Inhoud
Natuurkundigen en ingenieurs gebruiken de wet van Poiseuilles om de snelheid van water door een buis te voorspellen. Deze relatie is gebaseerd op de veronderstelling dat de stroom laminair is, wat een idealisatie is die meer toepasbaar is op kleine capillairen dan op waterleidingen. Turbulentie is bijna altijd een factor in grotere buizen, net als wrijving veroorzaakt door de interactie van de vloeistof met de buiswanden. Deze factoren zijn moeilijk te kwantificeren, vooral turbulentie, en de wet van Poiseuilles geeft niet altijd een nauwkeurige benadering. Als u echter constante druk houdt, kan deze wet u een goed idee geven van het debiet verschilt wanneer u de buisafmetingen wijzigt.
TL; DR (te lang; niet gelezen)
De wet van Poiseuilles stelt dat debiet F wordt gegeven door F = π (P1-P2) r4 ÷ 8ηL, waarbij r de buisradius is, L de buislengte, η is de vloeistofviscositeit en P1-P2 is het drukverschil van het ene uiteinde van de buis naar het andere.

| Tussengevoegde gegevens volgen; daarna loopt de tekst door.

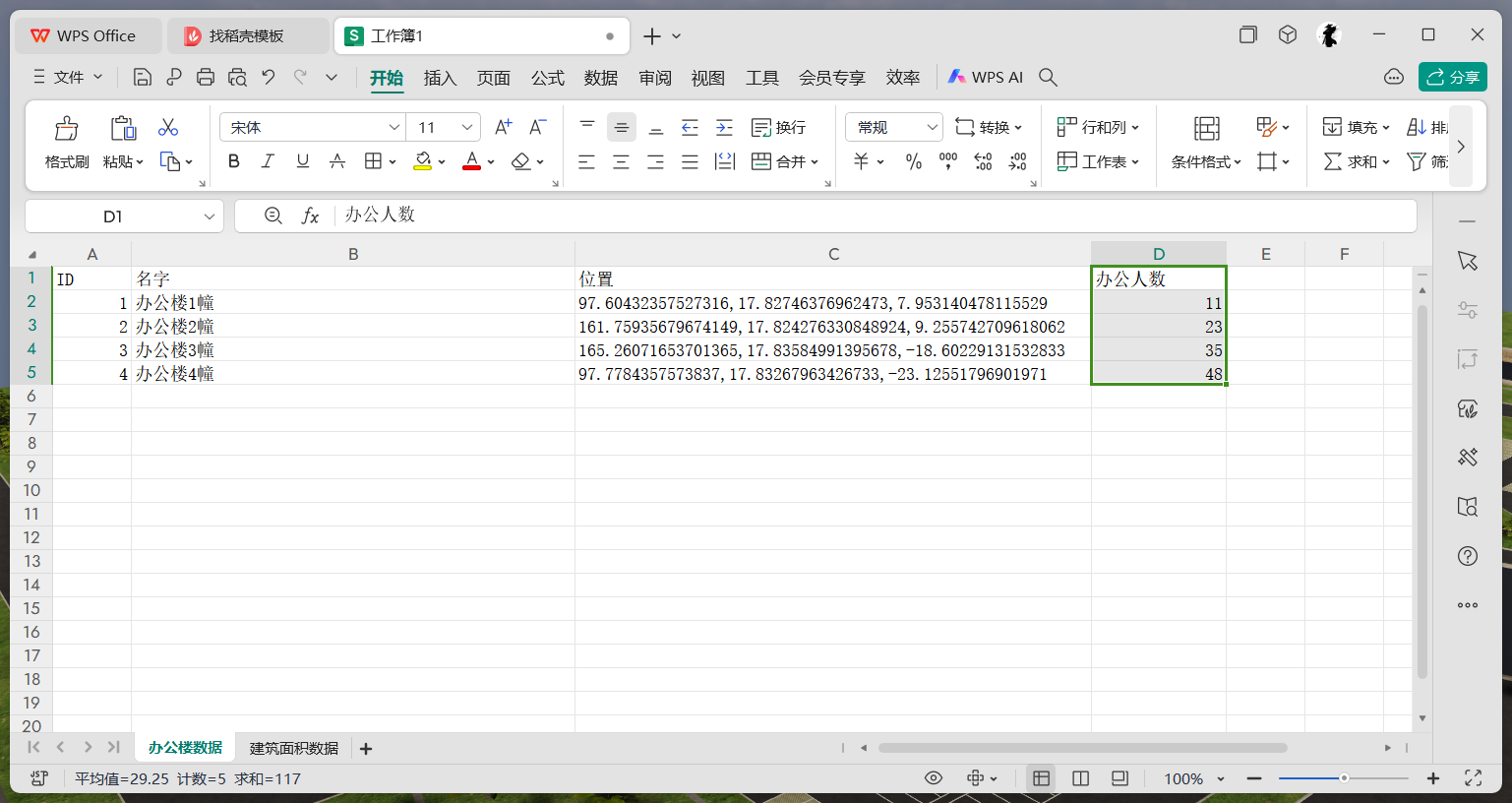Screen dimensions: 1512x803
Task: Click the WPS AI button
Action: 986,77
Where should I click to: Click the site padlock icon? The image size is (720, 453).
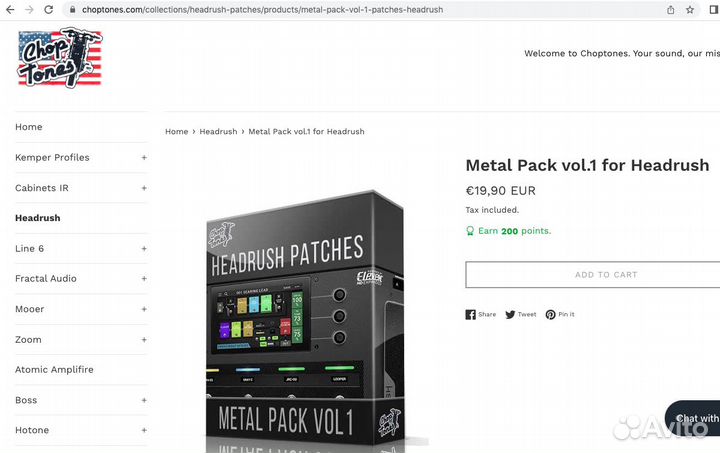pyautogui.click(x=73, y=10)
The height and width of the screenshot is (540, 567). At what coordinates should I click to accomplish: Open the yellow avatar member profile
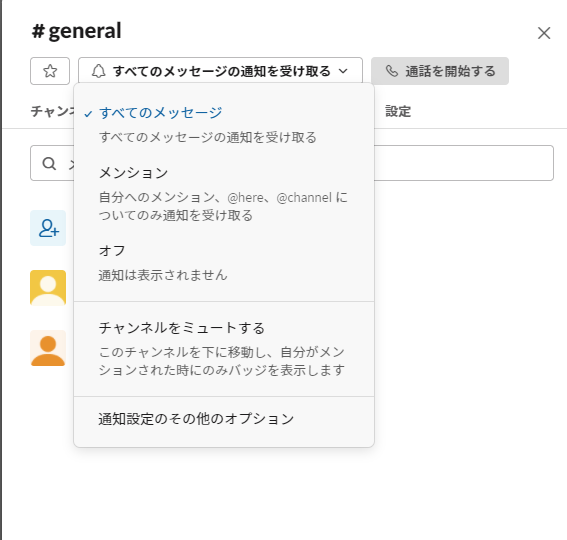[x=48, y=288]
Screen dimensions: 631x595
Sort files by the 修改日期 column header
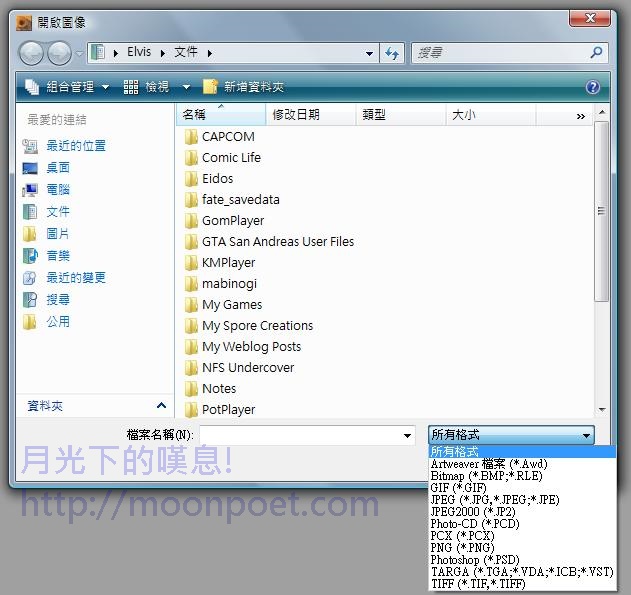(x=297, y=115)
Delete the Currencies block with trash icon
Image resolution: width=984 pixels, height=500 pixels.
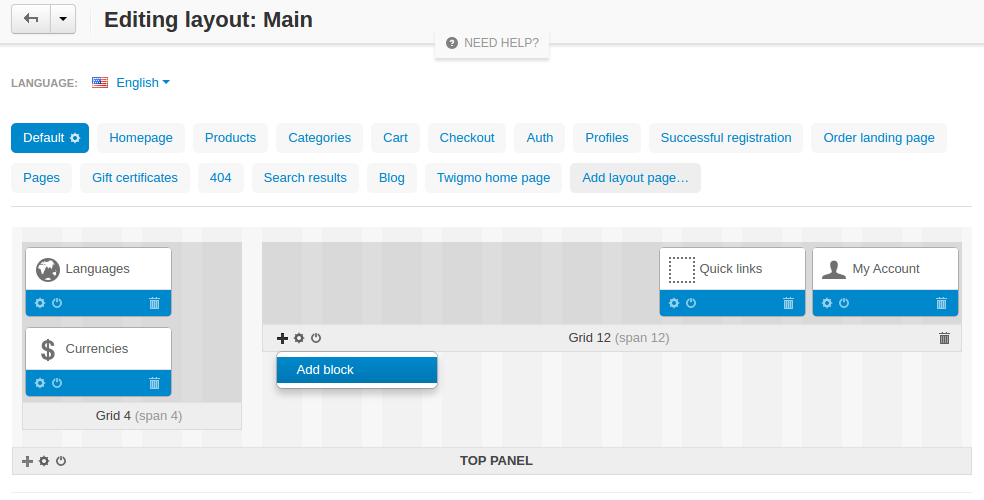tap(154, 383)
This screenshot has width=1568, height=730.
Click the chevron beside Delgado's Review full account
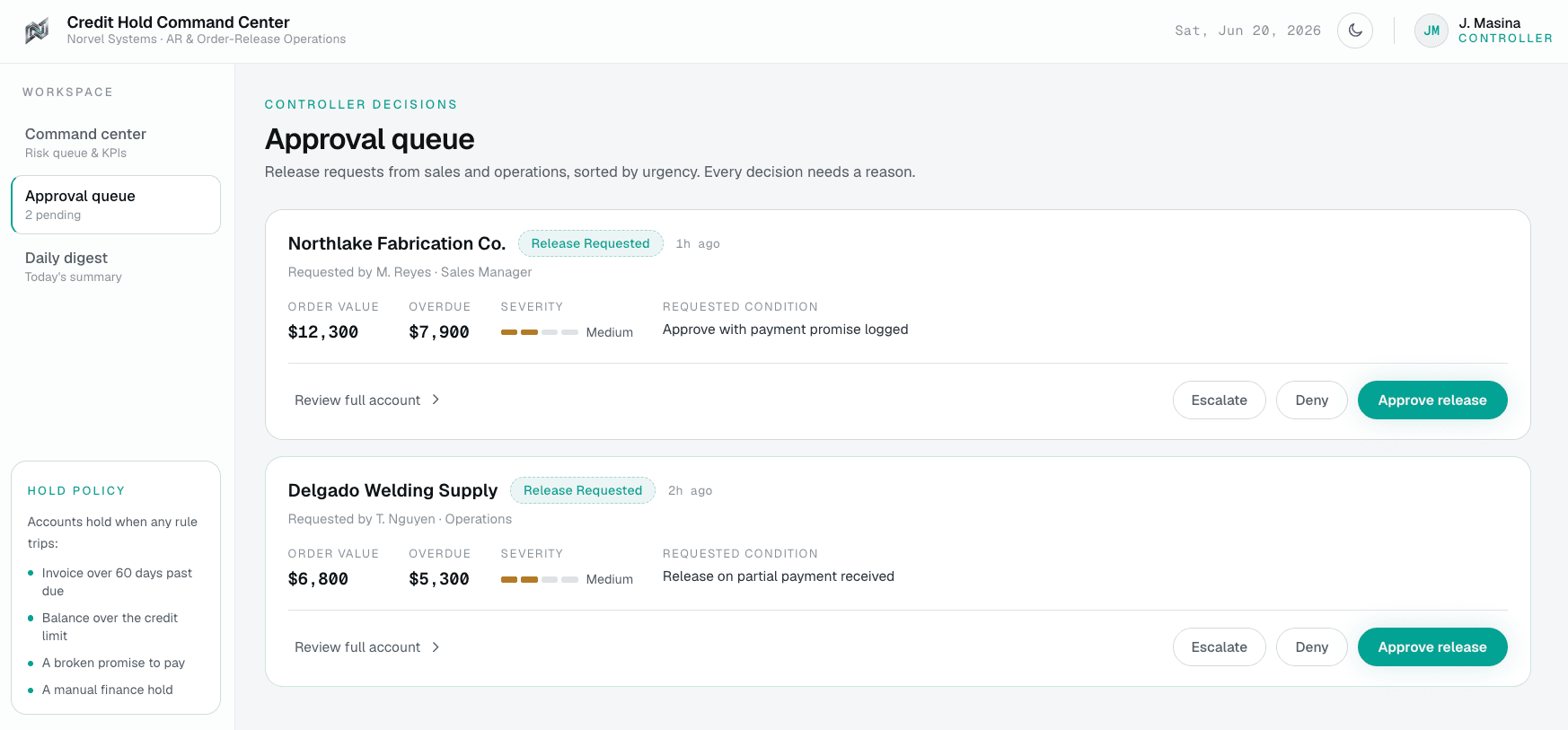click(x=436, y=646)
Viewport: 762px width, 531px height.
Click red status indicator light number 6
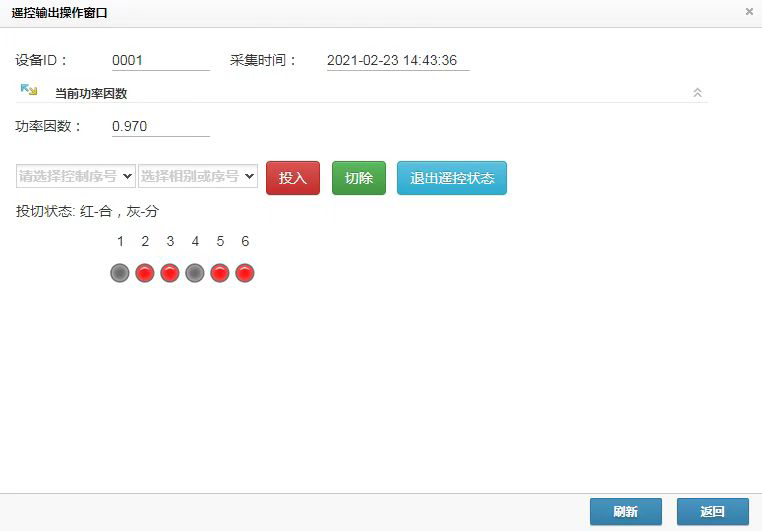click(x=245, y=273)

Verklaring van Poiseuilles Law
De wet van Poiseuilles wordt soms de Hagen-Poiseuille-wet genoemd, omdat deze in de 19e eeuw werd ontwikkeld door een paar onderzoekers, de Franse fysicus Jean Leonard Marie Poiseuille en de Duitse hydraulica-ingenieur Gotthilf Hagen. Volgens deze wet wordt het debiet (F) door een buis met lengte L en straal r gegeven door:
F = π (P1-P2) r4 ÷ 8ηL
waar p1-P2 is het drukverschil tussen de uiteinden van de buis en η is de viscositeit van de vloeistof.

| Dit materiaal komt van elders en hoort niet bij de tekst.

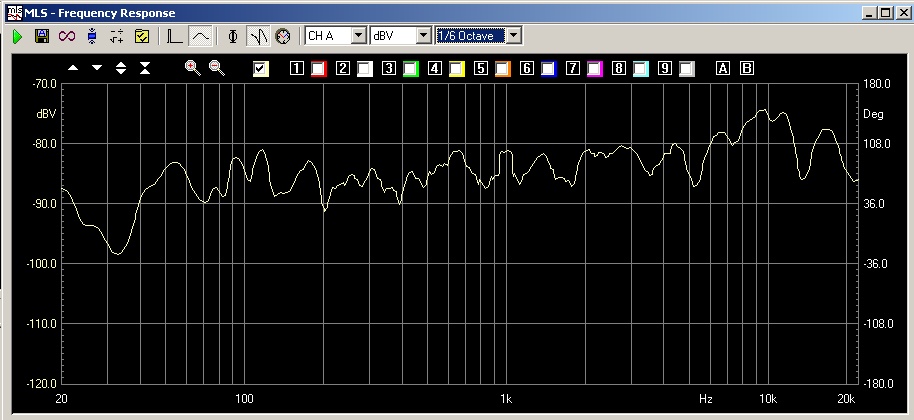
Task: Click the purple infinity loop icon
Action: [67, 36]
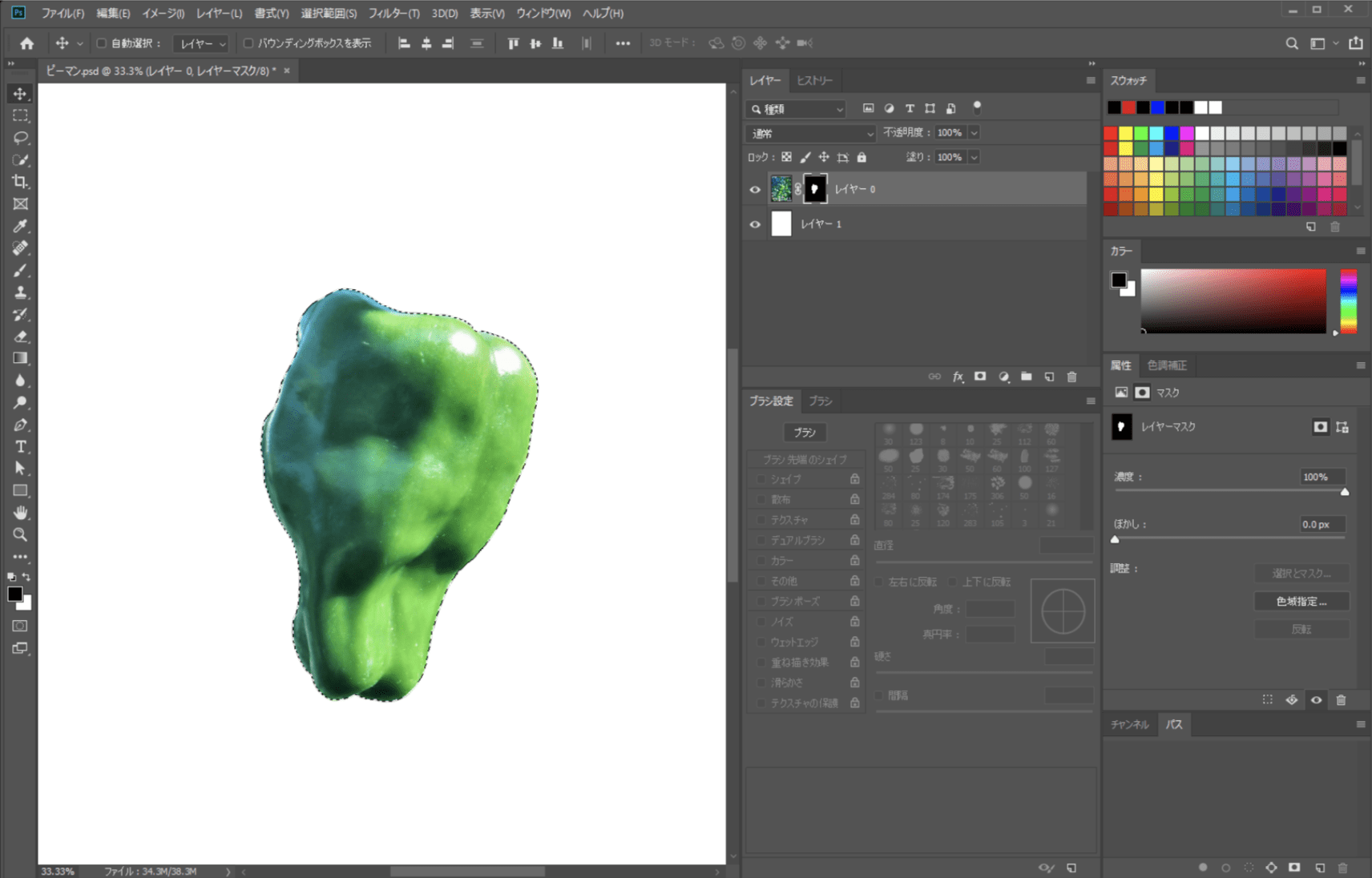Select the Lasso tool

coord(20,138)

U kunt een gerelateerde grootheid, de weerstand tegen stroming (R), afleiden door deze verhouding om te keren:
R = 1 ÷ F = 8ηL ÷ π(P1-P2)r4
Zolang de temperatuur niet verandert, blijft de viscositeit van water constant, en als u het debiet overweegt in een watersysteem onder vaste druk en constante pijplengte, kunt u de wet van Poiseuilles herschrijven als:
F = Kr4, waar K een constante is.
Stroomsnelheden vergelijken
Als u een watersysteem op constante druk houdt, kunt u een waarde voor de constante K berekenen nadat u de viscositeit van water bij de omgevingstemperatuur hebt opgezocht en deze in eenheden hebt uitgedrukt die compatibel zijn met uw metingen. Door de lengte van de buis constant te houden, hebt u nu een evenredigheid tussen het vierde vermogen van de straal en de stroomsnelheid, en kunt u berekenen hoe de snelheid zal veranderen wanneer u de straal verandert. Het is ook mogelijk om de straal constant te houden en de buislengte te variëren, hoewel dit een andere constante zou vereisen. Als u voorspelde waarden vergelijkt met gemeten waarden van het debiet, weet u hoeveel turbulentie en wrijving de resultaten beïnvloeden, en u kunt deze informatie meenemen in uw voorspellende berekeningen om ze nauwkeuriger te maken.